_Problem statement_.
Rewrite every one of the following lines, replacing "Screen dimensions" with "Display size" wherever it occurs and leaving everything else as it is.

_Supplied records_.
━━━━━━━━━━━━━━━━━━━━━━━━━━━━━━

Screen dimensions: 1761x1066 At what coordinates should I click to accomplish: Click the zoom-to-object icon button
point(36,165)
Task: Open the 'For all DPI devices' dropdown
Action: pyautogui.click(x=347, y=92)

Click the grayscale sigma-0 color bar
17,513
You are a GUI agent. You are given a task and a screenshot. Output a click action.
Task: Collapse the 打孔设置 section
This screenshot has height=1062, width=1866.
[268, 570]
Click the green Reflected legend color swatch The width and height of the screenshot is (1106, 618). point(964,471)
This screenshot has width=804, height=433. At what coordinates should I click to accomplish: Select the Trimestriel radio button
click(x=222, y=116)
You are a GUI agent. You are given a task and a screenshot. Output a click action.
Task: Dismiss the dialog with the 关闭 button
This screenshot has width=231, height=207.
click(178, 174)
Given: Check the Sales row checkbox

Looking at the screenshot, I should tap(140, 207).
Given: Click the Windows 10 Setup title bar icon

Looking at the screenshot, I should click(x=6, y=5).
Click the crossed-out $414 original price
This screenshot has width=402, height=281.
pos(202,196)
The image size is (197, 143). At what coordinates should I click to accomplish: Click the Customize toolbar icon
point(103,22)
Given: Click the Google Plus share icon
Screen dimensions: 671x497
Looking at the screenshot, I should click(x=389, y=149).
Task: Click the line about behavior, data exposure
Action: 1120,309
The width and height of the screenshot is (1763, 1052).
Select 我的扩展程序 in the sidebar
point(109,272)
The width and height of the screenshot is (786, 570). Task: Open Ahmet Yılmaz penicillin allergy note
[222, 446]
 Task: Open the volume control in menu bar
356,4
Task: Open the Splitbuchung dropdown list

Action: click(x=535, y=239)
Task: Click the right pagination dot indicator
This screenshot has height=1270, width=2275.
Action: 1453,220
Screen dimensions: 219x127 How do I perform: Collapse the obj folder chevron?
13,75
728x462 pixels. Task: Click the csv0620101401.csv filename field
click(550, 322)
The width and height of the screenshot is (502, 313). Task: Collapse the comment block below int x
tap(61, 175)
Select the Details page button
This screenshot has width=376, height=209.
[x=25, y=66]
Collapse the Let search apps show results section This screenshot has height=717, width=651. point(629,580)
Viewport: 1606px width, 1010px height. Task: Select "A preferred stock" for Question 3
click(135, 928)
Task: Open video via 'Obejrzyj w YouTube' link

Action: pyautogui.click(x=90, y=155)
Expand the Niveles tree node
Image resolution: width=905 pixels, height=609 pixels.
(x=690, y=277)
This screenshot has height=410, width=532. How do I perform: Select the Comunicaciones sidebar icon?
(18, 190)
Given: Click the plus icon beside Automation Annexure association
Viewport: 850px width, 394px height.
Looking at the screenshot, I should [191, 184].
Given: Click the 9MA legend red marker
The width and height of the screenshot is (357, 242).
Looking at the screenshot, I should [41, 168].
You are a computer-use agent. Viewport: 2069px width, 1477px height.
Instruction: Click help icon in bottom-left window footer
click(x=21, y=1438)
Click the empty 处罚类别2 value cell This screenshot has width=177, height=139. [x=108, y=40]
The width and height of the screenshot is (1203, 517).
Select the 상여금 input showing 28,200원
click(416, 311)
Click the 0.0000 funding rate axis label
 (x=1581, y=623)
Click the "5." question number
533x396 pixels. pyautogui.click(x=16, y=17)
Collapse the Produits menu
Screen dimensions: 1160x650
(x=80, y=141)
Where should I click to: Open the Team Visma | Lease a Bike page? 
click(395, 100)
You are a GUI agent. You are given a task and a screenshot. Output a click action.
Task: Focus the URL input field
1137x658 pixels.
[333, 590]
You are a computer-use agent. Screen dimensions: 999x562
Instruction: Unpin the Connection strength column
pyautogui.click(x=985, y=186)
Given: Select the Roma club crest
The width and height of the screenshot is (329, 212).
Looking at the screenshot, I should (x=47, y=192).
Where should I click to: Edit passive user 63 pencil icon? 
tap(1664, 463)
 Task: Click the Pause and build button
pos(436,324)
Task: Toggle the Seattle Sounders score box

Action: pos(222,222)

━━━━━━━━━━━━━━━━━━━━━━━━━━━━━━

_Exercise response_.
Display size: 1761x1066 At what coordinates should I click to accomplish: Click the zoom-to-object icon button
point(36,165)
Task: Open the 'For all DPI devices' dropdown
Action: pyautogui.click(x=347, y=92)

Click the grayscale sigma-0 color bar
17,513
You are a GUI agent. You are given a task and a screenshot. Output a click action.
Task: Collapse the 打孔设置 section
This screenshot has height=1062, width=1866.
[268, 570]
Click the green Reflected legend color swatch The width and height of the screenshot is (1106, 618). point(964,471)
This screenshot has width=804, height=433. At what coordinates should I click to accomplish: Select the Trimestriel radio button
click(x=222, y=116)
You are a GUI agent. You are given a task and a screenshot. Output a click action.
Task: Dismiss the dialog with the 关闭 button
This screenshot has width=231, height=207.
click(178, 174)
Given: Check the Sales row checkbox

Looking at the screenshot, I should tap(140, 207).
Given: Click the Windows 10 Setup title bar icon

Looking at the screenshot, I should click(x=6, y=5).
Click the crossed-out $414 original price
This screenshot has width=402, height=281.
pos(202,196)
The image size is (197, 143). At what coordinates should I click to accomplish: Click the Customize toolbar icon
point(103,22)
Given: Click the Google Plus share icon
Display size: 671x497
Looking at the screenshot, I should click(x=389, y=149).
Task: Click the line about behavior, data exposure
Action: 1120,309
The width and height of the screenshot is (1763, 1052).
Select 我的扩展程序 in the sidebar
point(109,272)
The width and height of the screenshot is (786, 570). Task: Open Ahmet Yılmaz penicillin allergy note
[222, 446]
 Task: Open the volume control in menu bar
356,4
Task: Open the Splitbuchung dropdown list

Action: click(x=535, y=239)
Task: Click the right pagination dot indicator
This screenshot has height=1270, width=2275.
Action: 1453,220
Display size: 219x127 How do I perform: Collapse the obj folder chevron?
13,75
728x462 pixels. Task: Click the csv0620101401.csv filename field
click(550, 322)
The width and height of the screenshot is (502, 313). Task: Collapse the comment block below int x
tap(61, 175)
Select the Details page button
This screenshot has width=376, height=209.
[x=25, y=66]
Collapse the Let search apps show results section This screenshot has height=717, width=651. point(629,580)
Viewport: 1606px width, 1010px height. Task: Select "A preferred stock" for Question 3
click(135, 928)
Task: Open video via 'Obejrzyj w YouTube' link

Action: pyautogui.click(x=90, y=155)
Expand the Niveles tree node
Image resolution: width=905 pixels, height=609 pixels.
(x=690, y=277)
This screenshot has height=410, width=532. How do I perform: Select the Comunicaciones sidebar icon?
(18, 190)
Given: Click the plus icon beside Automation Annexure association
Viewport: 850px width, 394px height.
Looking at the screenshot, I should [191, 184].
Given: Click the 9MA legend red marker
The width and height of the screenshot is (357, 242).
Looking at the screenshot, I should [41, 168].
You are a computer-use agent. Viewport: 2069px width, 1477px height.
Instruction: Click help icon in bottom-left window footer
click(x=21, y=1438)
Click the empty 处罚类别2 value cell This screenshot has width=177, height=139. [x=108, y=40]
The width and height of the screenshot is (1203, 517).
Select the 상여금 input showing 28,200원
click(416, 311)
Click the 0.0000 funding rate axis label
 (x=1581, y=623)
Click the "5." question number
533x396 pixels. pyautogui.click(x=16, y=17)
Collapse the Produits menu
Display size: 1160x650
(x=80, y=141)
Where should I click to: Open the Team Visma | Lease a Bike page? 
click(395, 100)
You are a GUI agent. You are given a task and a screenshot. Output a click action.
Task: Focus the URL input field
1137x658 pixels.
[333, 590]
You are a computer-use agent. Display size: 999x562
Instruction: Unpin the Connection strength column
pyautogui.click(x=985, y=186)
Given: Select the Roma club crest
The width and height of the screenshot is (329, 212).
Looking at the screenshot, I should (x=47, y=192).
Where should I click to: Edit passive user 63 pencil icon? 
tap(1664, 463)
 Task: Click the Pause and build button
pos(436,324)
Task: Toggle the Seattle Sounders score box

Action: pos(222,222)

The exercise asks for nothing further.